--- Begin Data listing ---
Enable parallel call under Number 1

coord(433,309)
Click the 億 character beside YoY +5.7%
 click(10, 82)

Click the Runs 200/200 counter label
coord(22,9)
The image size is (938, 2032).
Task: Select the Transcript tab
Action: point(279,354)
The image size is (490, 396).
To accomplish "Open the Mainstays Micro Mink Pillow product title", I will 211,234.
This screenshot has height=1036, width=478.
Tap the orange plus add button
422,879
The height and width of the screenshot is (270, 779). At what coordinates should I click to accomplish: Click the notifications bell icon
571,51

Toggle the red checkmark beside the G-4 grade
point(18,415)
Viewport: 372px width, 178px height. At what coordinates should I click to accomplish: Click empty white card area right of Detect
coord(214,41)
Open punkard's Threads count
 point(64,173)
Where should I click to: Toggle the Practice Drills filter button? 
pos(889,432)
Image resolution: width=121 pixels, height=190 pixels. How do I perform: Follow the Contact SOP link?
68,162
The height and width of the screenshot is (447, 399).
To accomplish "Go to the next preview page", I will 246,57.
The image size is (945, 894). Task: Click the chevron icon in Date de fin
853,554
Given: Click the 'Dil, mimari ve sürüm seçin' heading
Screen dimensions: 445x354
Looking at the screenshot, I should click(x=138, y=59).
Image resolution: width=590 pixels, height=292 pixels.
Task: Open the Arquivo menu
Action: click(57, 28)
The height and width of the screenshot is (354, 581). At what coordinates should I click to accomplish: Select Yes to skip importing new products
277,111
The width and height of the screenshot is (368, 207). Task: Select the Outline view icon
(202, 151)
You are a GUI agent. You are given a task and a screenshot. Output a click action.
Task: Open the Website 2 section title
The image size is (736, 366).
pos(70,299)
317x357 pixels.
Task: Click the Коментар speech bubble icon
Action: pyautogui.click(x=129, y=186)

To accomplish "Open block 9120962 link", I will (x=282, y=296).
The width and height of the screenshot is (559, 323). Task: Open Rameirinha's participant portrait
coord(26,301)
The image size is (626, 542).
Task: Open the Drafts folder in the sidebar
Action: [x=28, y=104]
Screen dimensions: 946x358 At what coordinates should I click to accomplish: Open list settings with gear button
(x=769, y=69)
--- End Data listing ---
Rewrite the entries from the line with "Click the 億 character beside YoY +5.7%" to the line with "point(64,173)", putting "green" in place of "orange" and keeping all else unchanged.

Click the 億 character beside YoY +5.7%
 click(10, 82)

Click the Runs 200/200 counter label
coord(22,9)
The image size is (938, 2032).
Task: Select the Transcript tab
Action: point(279,354)
The image size is (490, 396).
To accomplish "Open the Mainstays Micro Mink Pillow product title", I will 211,234.
This screenshot has height=1036, width=478.
Tap the green plus add button
422,879
The height and width of the screenshot is (270, 779). At what coordinates should I click to accomplish: Click the notifications bell icon
571,51

Toggle the red checkmark beside the G-4 grade
point(18,415)
Viewport: 372px width, 178px height. At what coordinates should I click to accomplish: Click empty white card area right of Detect
coord(214,41)
Open punkard's Threads count
 point(64,173)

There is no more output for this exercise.